Work to complete |
The reply must consist of the lines from the first line of the records through the line containing "You are a GUI", copied exactly, with every picture omitted.

Material supplied |

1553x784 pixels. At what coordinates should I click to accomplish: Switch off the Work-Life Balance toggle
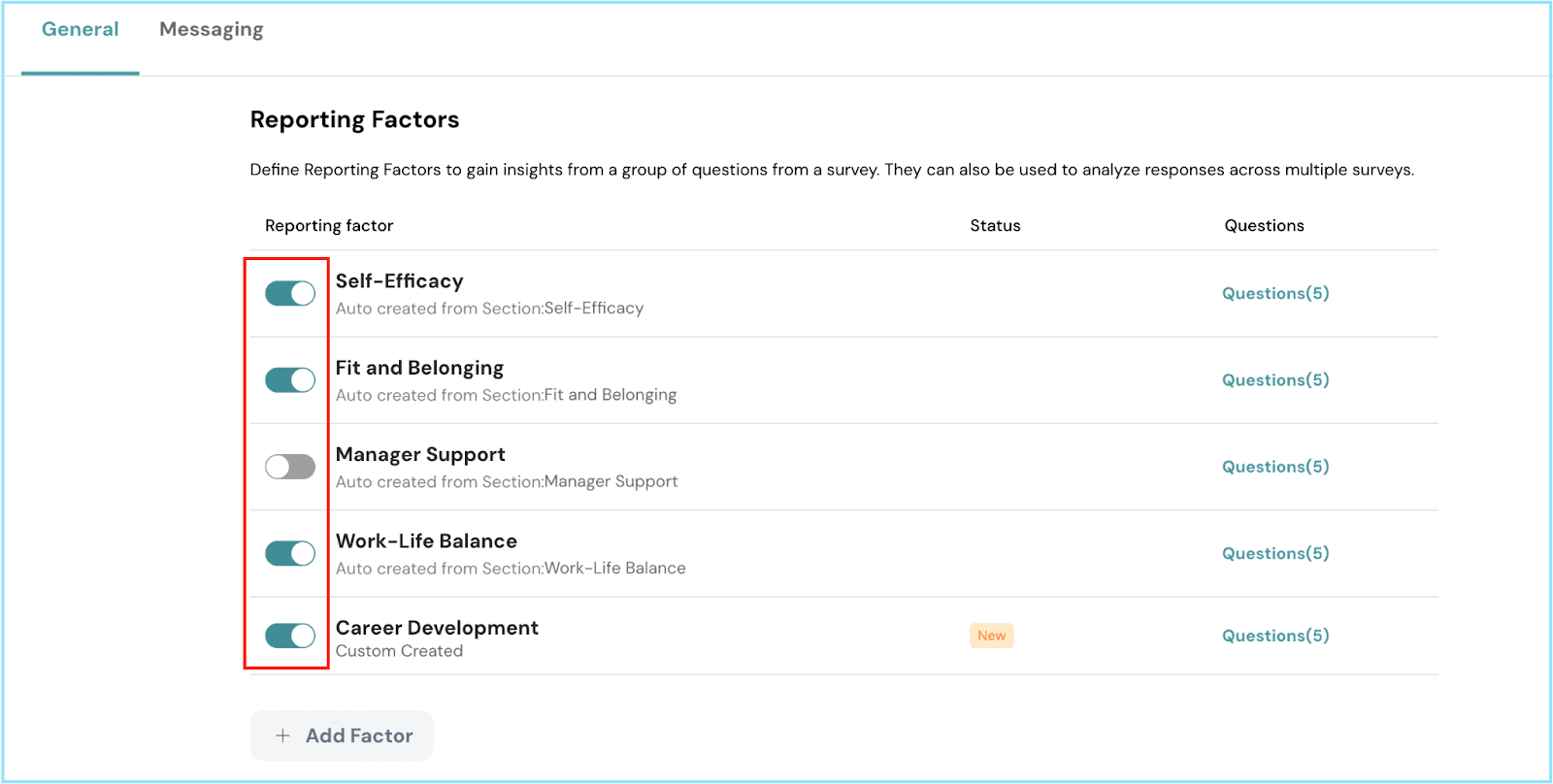290,553
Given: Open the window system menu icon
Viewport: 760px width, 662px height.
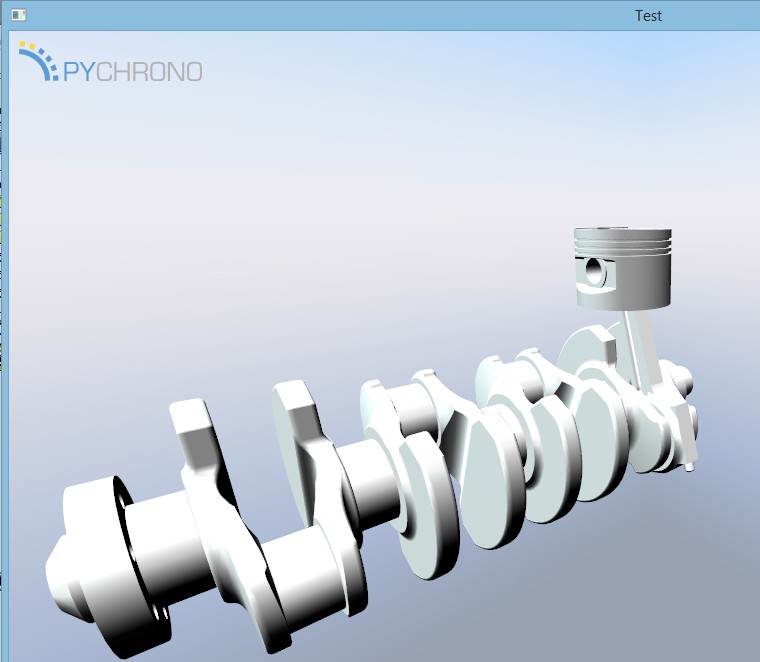Looking at the screenshot, I should pyautogui.click(x=18, y=16).
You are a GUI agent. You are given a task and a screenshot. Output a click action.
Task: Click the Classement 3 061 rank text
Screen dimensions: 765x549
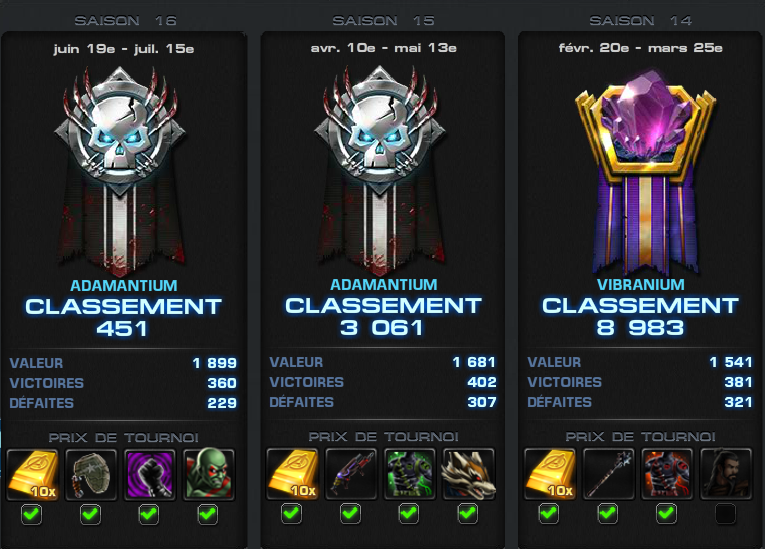click(x=383, y=316)

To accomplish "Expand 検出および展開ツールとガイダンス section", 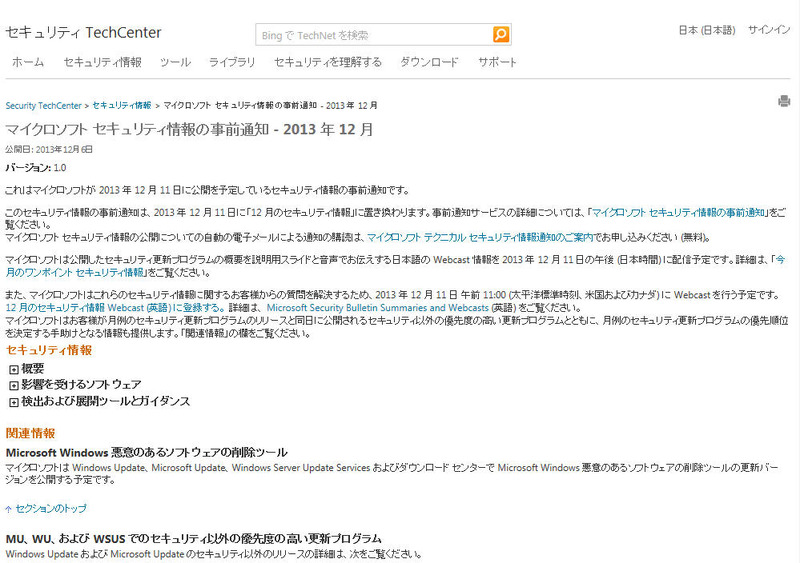I will pos(14,402).
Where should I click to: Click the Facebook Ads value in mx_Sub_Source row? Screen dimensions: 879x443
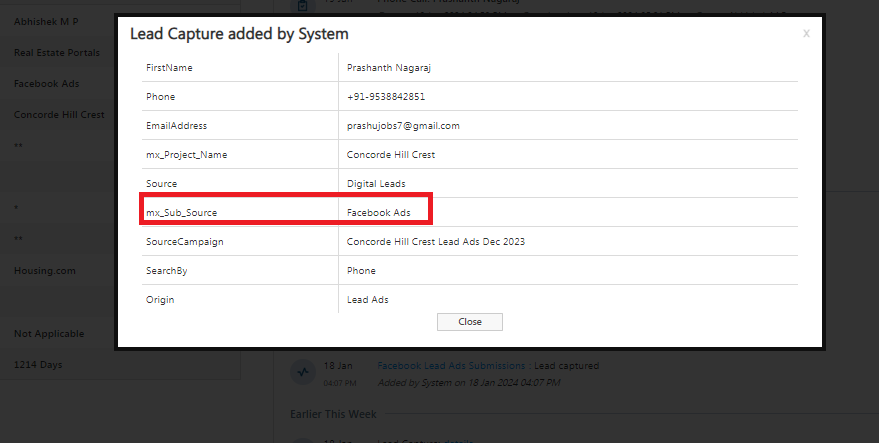pyautogui.click(x=379, y=213)
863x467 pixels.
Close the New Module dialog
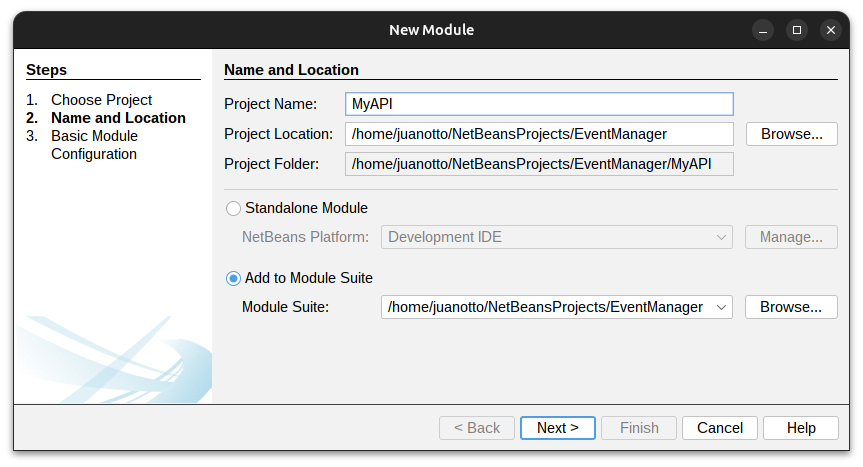(831, 30)
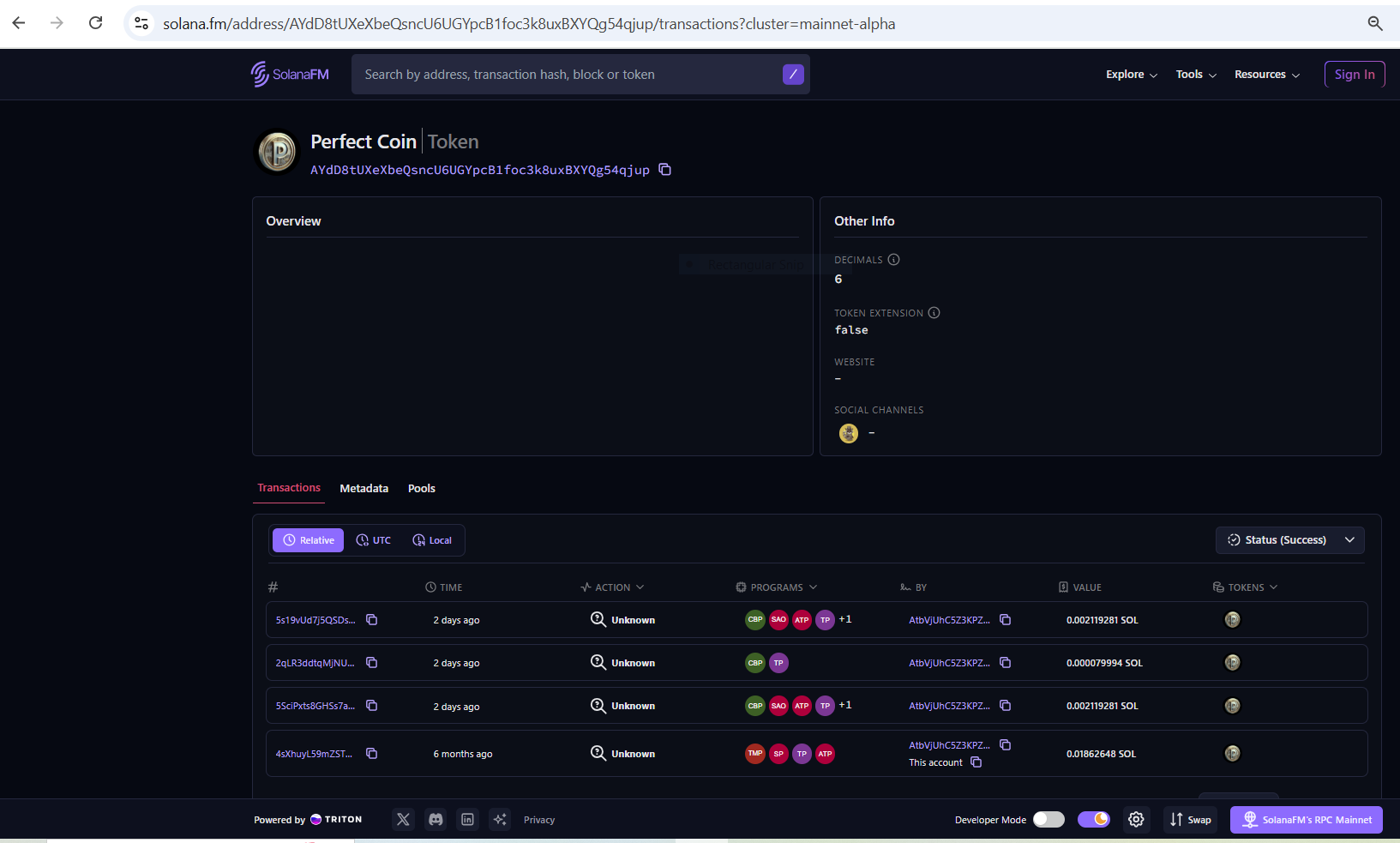Reload the page in browser

click(x=96, y=23)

The completed task |
1553x784 pixels. At what coordinates should I click to accomplish: Switch off the Work-Life Balance toggle
290,553
Given: Open the window system menu icon
Viewport: 760px width, 662px height.
Looking at the screenshot, I should pyautogui.click(x=18, y=16).
You are a GUI agent. You are given a task and a screenshot. Output a click action.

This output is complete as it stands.